• EXERCISE BRIEF
Reproduce verbatim the stretch of rows from the first one through the line containing "x-tick-label: 3 is", both ends included.

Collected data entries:
--- START ---

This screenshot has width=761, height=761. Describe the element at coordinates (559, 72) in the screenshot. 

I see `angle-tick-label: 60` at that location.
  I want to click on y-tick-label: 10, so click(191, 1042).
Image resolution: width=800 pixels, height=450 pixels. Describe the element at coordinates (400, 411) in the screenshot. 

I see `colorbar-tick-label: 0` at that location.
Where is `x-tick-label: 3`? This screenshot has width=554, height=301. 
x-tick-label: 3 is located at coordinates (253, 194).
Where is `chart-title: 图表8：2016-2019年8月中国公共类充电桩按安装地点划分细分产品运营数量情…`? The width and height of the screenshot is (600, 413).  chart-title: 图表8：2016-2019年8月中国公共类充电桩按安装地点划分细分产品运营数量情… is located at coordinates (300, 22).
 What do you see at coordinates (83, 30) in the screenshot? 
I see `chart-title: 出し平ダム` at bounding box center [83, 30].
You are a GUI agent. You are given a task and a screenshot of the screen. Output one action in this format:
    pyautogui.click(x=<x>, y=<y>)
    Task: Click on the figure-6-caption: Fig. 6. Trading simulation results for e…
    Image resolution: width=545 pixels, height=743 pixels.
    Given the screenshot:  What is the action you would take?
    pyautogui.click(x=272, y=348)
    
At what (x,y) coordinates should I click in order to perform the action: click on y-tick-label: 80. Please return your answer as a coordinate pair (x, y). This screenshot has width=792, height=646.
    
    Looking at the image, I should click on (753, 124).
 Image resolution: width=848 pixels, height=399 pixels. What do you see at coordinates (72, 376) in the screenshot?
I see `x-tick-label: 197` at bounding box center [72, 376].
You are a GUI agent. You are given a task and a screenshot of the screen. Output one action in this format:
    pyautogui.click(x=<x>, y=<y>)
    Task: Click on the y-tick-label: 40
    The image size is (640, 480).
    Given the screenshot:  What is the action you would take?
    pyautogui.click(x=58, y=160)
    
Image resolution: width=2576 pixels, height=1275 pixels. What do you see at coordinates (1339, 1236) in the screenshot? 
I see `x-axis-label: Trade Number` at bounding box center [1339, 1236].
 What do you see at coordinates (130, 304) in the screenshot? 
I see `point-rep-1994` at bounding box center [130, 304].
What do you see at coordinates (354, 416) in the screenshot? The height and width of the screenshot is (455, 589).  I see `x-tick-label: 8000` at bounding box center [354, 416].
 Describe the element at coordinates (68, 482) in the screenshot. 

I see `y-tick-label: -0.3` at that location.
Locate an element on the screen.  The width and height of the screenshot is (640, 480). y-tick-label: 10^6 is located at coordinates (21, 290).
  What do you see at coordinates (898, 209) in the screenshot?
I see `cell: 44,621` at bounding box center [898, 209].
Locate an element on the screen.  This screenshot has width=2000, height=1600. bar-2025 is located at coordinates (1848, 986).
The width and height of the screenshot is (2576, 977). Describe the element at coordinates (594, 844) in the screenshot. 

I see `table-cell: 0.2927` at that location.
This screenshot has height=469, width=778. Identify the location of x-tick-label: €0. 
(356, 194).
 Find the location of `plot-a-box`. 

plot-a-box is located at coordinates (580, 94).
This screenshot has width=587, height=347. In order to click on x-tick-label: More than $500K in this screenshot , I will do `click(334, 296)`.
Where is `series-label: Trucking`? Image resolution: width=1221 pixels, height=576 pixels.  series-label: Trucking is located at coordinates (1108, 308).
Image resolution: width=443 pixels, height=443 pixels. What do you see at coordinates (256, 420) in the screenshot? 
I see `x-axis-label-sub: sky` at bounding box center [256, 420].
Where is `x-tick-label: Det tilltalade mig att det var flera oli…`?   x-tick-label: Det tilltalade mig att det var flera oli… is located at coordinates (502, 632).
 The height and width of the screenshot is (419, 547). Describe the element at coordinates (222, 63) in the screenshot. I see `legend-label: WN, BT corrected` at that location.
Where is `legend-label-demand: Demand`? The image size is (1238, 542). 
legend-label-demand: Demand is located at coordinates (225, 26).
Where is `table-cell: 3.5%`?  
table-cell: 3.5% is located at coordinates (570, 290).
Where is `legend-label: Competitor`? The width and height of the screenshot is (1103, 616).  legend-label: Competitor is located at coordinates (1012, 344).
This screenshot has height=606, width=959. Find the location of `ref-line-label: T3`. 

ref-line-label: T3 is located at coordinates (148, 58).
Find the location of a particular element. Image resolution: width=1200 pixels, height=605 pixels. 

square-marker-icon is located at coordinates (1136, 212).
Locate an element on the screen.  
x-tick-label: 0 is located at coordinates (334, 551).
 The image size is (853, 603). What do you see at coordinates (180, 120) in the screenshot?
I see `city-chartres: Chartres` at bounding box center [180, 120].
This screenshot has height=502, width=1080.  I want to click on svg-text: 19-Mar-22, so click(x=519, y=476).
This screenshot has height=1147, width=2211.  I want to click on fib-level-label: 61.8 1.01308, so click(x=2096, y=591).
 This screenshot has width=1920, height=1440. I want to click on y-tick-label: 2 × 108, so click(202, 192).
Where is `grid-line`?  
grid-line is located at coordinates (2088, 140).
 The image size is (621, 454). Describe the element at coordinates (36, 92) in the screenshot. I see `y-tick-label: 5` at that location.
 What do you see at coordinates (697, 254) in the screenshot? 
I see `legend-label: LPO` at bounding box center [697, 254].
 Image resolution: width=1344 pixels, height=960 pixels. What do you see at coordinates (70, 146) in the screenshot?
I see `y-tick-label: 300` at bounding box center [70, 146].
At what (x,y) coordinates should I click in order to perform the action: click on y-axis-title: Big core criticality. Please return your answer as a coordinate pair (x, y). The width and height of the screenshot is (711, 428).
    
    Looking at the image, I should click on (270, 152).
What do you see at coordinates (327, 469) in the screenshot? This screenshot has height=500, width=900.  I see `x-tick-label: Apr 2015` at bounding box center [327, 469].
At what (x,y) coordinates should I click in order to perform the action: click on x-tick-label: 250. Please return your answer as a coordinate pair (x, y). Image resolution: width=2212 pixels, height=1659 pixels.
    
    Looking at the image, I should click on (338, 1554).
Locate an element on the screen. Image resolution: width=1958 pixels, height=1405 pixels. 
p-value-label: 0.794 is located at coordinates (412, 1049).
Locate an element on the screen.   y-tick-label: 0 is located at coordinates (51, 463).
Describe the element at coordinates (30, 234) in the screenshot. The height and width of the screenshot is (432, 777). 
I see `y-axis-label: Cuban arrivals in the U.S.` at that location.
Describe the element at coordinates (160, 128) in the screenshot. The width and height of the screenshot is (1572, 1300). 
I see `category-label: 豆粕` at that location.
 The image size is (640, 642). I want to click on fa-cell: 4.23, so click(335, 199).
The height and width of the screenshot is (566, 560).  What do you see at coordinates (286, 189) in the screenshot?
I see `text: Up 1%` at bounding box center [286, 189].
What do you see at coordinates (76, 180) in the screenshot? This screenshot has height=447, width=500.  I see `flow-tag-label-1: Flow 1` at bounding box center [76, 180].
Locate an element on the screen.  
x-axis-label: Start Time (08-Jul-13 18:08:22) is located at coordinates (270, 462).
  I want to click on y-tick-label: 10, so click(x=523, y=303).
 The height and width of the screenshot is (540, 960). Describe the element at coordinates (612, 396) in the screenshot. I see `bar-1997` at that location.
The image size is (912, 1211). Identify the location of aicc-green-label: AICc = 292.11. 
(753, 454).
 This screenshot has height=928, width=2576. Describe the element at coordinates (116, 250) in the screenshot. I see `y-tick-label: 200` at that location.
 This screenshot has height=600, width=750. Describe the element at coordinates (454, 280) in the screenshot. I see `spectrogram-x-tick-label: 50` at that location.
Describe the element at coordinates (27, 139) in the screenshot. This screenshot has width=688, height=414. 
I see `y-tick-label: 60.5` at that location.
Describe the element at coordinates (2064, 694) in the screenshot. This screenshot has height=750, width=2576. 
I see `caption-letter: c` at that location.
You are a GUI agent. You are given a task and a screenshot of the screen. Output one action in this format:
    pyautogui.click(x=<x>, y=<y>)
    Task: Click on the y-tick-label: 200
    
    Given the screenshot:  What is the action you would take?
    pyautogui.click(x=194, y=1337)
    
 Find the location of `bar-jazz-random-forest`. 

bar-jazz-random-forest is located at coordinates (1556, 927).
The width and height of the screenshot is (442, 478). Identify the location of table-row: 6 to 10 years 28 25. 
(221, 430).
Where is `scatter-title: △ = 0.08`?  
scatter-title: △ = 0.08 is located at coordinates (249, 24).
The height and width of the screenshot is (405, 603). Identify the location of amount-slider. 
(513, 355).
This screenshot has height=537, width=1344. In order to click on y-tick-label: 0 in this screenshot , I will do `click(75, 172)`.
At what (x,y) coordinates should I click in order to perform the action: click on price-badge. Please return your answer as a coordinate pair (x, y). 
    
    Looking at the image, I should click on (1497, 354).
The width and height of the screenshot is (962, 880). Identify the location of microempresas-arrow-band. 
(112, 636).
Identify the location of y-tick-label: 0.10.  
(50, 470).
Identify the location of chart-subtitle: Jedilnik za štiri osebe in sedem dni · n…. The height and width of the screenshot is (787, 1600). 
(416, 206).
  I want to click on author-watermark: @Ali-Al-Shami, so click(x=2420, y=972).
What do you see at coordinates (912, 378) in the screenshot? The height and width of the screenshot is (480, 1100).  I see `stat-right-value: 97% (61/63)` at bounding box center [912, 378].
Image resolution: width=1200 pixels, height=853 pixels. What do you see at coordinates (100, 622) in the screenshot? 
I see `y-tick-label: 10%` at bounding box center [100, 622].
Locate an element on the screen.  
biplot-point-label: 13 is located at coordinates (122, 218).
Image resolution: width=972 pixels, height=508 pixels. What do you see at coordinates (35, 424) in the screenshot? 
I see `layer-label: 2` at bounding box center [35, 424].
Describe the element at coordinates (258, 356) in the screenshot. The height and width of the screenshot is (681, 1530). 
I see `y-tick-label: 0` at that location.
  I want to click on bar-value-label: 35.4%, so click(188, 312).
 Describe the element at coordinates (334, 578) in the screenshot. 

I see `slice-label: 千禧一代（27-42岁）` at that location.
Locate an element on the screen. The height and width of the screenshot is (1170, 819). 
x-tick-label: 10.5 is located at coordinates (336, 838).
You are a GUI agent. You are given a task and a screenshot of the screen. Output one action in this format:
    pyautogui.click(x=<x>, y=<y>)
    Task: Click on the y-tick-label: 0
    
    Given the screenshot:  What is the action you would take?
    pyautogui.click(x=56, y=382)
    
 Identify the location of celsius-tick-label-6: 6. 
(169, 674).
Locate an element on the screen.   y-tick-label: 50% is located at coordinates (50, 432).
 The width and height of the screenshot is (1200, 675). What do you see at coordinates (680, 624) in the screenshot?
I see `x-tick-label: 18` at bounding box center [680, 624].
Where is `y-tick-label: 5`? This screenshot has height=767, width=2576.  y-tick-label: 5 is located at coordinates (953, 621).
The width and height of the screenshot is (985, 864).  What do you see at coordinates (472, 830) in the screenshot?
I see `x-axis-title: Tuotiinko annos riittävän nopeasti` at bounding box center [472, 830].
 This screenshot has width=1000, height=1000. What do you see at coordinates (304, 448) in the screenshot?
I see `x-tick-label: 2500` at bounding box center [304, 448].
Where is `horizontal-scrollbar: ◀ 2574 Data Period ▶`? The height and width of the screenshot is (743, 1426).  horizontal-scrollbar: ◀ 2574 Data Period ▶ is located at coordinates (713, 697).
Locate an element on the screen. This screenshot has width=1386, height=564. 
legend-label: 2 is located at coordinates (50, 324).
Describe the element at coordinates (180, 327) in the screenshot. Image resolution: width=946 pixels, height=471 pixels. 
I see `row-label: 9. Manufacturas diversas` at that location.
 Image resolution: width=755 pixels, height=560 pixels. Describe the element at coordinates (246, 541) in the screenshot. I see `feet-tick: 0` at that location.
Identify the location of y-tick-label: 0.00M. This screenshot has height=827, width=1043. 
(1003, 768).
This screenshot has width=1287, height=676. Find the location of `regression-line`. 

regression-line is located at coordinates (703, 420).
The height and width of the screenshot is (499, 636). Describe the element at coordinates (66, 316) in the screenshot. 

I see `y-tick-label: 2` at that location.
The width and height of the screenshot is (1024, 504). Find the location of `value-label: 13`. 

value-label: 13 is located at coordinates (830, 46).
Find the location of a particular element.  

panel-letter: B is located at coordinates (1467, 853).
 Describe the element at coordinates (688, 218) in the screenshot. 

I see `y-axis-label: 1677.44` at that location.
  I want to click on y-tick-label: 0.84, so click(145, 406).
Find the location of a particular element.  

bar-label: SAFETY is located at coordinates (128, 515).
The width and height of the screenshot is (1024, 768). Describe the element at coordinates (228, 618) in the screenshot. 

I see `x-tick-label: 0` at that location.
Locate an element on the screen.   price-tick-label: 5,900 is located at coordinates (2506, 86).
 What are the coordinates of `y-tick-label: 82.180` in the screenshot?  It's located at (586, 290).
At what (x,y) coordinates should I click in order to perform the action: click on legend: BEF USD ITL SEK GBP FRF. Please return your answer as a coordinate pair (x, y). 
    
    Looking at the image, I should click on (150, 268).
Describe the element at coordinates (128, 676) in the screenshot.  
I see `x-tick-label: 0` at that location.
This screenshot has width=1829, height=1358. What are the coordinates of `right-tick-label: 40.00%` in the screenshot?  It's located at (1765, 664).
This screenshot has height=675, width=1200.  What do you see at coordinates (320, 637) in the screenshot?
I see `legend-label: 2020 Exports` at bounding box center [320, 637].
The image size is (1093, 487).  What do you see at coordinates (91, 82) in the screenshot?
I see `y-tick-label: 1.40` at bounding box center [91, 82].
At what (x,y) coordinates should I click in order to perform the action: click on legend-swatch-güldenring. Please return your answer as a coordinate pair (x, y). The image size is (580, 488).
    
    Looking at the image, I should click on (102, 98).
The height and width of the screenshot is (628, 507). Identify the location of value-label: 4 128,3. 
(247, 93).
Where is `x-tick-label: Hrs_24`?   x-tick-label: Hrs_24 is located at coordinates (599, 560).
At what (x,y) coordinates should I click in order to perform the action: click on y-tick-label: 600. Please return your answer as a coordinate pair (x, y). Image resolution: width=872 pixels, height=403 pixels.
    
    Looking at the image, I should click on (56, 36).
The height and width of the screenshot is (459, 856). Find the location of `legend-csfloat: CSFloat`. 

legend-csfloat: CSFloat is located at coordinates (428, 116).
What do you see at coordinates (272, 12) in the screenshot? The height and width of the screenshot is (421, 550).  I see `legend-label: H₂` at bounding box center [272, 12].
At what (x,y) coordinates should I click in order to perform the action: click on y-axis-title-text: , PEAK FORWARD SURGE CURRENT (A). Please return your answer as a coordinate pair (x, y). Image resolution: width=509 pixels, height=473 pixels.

--- END ---

• RESULT FOR THIS TASK
This screenshot has width=761, height=761. Describe the element at coordinates (559, 72) in the screenshot. 

I see `angle-tick-label: 60` at that location.
  I want to click on y-tick-label: 10, so click(191, 1042).
Image resolution: width=800 pixels, height=450 pixels. Describe the element at coordinates (400, 411) in the screenshot. 

I see `colorbar-tick-label: 0` at that location.
Where is `x-tick-label: 3`? This screenshot has width=554, height=301. 
x-tick-label: 3 is located at coordinates (253, 194).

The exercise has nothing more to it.